The key principle: if someone wants to know a customer's email address, there's exactly one place to look. If you need to update it, you update it in that one place.
SSOT for Knowledge and Documentation
This is the type that saved my sanity. It's about having one place for process knowledge, documentation, and how-to information:
- How do we onboard new customers?
- What's our refund policy and how do we process refunds?
- How do we handle customer support escalations?
- What's the process for approving expenses?
This type of SSOT lives in tools like:
- Internal wikis (Notion, Confluence)
- Knowledge bases (Document360, Guru)
- Process documentation platforms (like Glitter AI)
- Company intranets
- Internal knowledge base tools designed specifically for teams
Most organizations need both types of SSOT. Your CRM handles customer data. Your knowledge base handles "how we do things."
Common Examples of Single Source of Truth Systems
Let me show you what SSOT looks like in practice across different business functions.

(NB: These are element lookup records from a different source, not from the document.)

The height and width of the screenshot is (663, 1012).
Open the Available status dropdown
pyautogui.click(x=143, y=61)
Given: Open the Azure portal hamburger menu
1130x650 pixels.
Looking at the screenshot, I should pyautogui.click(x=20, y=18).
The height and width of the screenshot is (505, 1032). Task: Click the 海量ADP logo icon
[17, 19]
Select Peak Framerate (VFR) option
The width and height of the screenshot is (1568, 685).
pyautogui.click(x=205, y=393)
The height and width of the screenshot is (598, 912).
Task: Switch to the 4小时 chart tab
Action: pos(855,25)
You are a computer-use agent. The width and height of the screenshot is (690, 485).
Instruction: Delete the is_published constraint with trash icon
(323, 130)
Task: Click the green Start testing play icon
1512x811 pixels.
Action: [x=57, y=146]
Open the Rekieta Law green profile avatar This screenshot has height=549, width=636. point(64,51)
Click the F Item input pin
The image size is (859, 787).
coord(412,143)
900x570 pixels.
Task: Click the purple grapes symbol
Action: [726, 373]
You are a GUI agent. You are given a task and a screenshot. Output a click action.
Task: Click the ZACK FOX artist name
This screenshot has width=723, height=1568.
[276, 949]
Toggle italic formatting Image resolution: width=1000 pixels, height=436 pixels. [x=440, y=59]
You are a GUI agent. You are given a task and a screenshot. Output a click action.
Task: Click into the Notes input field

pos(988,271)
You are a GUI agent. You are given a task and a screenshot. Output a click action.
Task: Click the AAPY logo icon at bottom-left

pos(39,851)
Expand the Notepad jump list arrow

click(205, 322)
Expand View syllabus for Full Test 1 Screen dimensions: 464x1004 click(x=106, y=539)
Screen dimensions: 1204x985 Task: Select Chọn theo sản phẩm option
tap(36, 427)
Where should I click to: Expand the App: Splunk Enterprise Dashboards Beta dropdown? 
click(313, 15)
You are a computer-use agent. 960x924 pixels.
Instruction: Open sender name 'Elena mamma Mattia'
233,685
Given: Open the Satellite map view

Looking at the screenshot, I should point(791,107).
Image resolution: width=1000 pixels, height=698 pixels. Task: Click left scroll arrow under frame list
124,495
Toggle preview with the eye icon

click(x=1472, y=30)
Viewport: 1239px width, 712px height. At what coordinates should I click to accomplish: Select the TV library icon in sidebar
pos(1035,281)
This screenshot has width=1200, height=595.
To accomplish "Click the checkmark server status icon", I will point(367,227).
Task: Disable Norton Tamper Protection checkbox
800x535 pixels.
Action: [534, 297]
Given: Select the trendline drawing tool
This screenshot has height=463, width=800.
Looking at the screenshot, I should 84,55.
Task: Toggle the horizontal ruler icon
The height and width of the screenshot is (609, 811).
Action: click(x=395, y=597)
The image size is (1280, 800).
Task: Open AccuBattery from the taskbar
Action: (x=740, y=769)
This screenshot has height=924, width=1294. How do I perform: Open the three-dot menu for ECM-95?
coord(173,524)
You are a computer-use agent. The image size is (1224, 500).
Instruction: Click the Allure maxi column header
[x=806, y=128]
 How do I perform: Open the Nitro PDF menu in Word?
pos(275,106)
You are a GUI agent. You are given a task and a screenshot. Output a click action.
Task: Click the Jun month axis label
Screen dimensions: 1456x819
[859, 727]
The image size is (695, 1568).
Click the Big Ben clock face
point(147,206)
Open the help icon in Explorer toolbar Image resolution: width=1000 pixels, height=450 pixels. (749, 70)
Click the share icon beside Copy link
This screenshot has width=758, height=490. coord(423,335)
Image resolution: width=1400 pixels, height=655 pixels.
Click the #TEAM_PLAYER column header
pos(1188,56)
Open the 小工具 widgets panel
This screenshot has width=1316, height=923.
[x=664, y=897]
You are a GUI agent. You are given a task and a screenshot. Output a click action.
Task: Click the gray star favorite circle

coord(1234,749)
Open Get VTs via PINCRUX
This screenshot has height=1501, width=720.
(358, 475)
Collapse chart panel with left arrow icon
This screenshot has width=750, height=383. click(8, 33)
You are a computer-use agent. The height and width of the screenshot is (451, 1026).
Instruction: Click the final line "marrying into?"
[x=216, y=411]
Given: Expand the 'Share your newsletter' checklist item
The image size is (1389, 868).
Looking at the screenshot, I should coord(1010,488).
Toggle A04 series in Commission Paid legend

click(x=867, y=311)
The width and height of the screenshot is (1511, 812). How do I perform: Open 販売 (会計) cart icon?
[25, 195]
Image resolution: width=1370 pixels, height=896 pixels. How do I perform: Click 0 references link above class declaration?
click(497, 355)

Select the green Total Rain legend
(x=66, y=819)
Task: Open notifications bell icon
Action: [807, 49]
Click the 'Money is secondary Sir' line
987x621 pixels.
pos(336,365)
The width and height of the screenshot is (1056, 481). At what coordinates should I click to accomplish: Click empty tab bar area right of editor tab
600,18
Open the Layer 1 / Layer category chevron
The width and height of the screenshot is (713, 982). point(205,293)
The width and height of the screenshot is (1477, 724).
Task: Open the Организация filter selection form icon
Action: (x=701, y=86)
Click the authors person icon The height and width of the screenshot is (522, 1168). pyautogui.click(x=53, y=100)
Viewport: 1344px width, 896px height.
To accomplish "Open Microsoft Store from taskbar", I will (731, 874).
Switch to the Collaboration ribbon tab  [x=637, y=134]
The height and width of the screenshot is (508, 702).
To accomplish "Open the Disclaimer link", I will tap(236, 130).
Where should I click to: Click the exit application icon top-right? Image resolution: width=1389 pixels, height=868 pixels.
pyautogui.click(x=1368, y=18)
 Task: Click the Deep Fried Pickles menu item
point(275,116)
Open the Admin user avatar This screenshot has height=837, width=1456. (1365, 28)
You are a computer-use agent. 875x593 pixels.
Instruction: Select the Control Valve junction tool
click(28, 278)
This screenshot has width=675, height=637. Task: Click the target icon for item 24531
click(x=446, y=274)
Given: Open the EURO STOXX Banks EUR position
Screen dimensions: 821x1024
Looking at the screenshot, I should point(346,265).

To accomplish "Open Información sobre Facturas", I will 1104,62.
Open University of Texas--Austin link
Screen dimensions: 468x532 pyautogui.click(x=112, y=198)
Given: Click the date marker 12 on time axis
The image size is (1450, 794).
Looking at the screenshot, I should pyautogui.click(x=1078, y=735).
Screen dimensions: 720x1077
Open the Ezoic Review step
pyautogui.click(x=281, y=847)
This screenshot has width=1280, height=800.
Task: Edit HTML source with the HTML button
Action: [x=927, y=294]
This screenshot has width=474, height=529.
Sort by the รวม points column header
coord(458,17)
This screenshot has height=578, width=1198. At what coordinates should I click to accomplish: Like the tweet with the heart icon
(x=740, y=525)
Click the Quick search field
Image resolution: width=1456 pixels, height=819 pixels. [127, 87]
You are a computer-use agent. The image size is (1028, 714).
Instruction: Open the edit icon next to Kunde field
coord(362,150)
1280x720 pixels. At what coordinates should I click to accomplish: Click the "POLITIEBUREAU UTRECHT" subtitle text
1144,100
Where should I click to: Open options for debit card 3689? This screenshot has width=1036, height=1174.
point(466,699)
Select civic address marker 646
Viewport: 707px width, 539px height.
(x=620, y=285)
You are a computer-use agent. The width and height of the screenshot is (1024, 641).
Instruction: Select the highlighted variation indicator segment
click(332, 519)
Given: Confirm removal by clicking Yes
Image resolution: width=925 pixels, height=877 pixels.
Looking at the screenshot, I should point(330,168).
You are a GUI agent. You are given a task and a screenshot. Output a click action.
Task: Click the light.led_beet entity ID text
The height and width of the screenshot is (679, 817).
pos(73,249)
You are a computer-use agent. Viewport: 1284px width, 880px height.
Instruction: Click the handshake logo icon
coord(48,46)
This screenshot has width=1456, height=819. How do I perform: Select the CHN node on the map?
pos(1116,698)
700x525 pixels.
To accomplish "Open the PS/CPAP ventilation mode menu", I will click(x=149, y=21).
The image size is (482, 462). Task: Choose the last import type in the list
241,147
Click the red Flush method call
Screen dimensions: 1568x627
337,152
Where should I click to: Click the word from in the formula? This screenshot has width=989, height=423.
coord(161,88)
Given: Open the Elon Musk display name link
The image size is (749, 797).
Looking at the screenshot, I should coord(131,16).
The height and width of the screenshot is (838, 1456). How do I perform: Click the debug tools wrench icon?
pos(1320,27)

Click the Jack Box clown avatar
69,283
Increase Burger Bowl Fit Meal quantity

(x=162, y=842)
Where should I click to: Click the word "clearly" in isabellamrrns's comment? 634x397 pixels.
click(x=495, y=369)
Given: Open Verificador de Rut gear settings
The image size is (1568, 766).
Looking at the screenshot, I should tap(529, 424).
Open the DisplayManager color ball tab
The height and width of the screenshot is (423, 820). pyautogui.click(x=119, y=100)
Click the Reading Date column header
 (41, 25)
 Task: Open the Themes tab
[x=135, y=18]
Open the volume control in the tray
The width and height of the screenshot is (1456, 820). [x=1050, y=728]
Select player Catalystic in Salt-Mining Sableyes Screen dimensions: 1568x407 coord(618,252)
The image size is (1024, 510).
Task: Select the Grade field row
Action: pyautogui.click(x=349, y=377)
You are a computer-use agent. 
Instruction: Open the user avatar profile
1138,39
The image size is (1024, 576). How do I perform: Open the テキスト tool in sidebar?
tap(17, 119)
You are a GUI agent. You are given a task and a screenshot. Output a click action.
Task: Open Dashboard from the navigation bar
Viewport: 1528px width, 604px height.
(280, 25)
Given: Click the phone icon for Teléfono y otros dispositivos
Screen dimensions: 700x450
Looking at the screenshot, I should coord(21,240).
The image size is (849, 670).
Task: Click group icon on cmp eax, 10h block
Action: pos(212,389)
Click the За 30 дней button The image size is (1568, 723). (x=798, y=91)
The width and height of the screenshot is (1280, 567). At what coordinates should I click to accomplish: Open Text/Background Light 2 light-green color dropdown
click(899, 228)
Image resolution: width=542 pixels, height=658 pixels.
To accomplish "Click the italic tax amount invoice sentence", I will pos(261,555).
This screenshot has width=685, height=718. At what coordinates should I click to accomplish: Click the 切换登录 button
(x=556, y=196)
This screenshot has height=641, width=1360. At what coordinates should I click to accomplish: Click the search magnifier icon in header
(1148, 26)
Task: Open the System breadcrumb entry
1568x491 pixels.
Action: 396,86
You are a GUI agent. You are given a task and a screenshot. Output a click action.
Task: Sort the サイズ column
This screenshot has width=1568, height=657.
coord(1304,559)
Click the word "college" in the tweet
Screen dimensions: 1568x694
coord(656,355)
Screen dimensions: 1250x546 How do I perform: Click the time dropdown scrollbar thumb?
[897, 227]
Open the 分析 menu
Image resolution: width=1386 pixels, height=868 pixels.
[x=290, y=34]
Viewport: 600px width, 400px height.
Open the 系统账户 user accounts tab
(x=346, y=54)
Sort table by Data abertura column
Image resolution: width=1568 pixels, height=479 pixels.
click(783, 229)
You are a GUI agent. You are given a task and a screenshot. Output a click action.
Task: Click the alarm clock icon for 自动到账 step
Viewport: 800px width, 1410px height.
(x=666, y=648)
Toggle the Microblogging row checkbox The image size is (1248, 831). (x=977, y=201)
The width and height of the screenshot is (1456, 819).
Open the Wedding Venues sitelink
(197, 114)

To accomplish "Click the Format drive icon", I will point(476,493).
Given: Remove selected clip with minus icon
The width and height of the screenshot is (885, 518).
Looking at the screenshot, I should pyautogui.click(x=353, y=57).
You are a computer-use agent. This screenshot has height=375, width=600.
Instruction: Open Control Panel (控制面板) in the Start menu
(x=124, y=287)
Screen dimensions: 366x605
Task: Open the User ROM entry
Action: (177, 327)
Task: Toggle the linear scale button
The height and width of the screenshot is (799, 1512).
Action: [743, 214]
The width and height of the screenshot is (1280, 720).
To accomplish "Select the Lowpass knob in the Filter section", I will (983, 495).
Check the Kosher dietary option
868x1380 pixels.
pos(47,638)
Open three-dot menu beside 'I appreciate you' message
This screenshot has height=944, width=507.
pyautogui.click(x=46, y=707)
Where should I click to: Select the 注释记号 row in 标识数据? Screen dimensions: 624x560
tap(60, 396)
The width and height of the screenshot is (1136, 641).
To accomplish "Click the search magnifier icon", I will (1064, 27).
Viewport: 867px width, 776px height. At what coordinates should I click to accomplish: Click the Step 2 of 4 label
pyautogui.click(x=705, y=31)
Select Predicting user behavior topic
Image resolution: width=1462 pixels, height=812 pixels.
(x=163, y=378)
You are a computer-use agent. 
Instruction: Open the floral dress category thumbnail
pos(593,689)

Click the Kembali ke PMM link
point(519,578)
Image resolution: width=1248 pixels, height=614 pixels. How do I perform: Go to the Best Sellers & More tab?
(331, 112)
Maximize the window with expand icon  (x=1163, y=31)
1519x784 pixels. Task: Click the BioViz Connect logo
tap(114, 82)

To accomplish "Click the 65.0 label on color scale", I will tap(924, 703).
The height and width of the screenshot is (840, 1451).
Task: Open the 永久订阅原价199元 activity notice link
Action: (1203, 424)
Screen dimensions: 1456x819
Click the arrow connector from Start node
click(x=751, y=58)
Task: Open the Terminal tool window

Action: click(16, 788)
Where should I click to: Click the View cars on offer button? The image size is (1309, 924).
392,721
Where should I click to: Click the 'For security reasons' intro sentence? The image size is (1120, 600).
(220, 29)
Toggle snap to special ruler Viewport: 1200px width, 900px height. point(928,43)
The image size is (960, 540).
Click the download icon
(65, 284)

Customer Relationship Management (CRM)
Tools: Salesforce, HubSpot, Pipedrive
Your CRM is the SSOT for everything customer-related. Contact information, deal status, communication history, customer preferences. It all lives here. If sales needs to know when a customer last contacted support, they check the CRM. If support needs to see what a customer purchased, they check the CRM.
When I implemented this at my first startup, we went from "let me check my email for that customer's info" to everyone having instant access to complete customer context.
Knowledge Management Systems
Tools: Notion, Confluence, Document360, internal wikis
This is where your company knowledge base lives. Standard operating procedures, onboarding guides, company policies, training materials. All centralized.
The key is making sure everyone knows THIS is where documentation lives. Not in random Google Docs. Not in Slack threads. Here.
Enterprise Resource Planning (ERP)
Tools: SAP, Oracle NetSuite, Microsoft Dynamics
ERP systems bring together data from finance, inventory, supply chain, and operations. They provide a holistic view of business performance, serving as the SSOT for operational data.
Project Management Platforms
Tools: Asana, Monday.com, Jira
For project status, task assignments, and workflow tracking, your project management tool becomes the SSOT. No more "I thought you were working on that" confusion.
Version Control Systems
Tools: GitHub, GitLab, Bitbucket
For development teams, version control systems serve as the SSOT for code. There's one authoritative version of the codebase, with clear history of all changes.
The pattern you'll notice: one tool per domain. Not three different systems trying to manage the same information.
How to Build a Single Source of Truth: Step-by-Step
Okay, so you're convinced you need an SSOT. How do you actually build one? Here's the process I followed, mistakes included.
Step 1: Audit Your Current Information Landscape
Before you fix the problem, understand how bad it really is.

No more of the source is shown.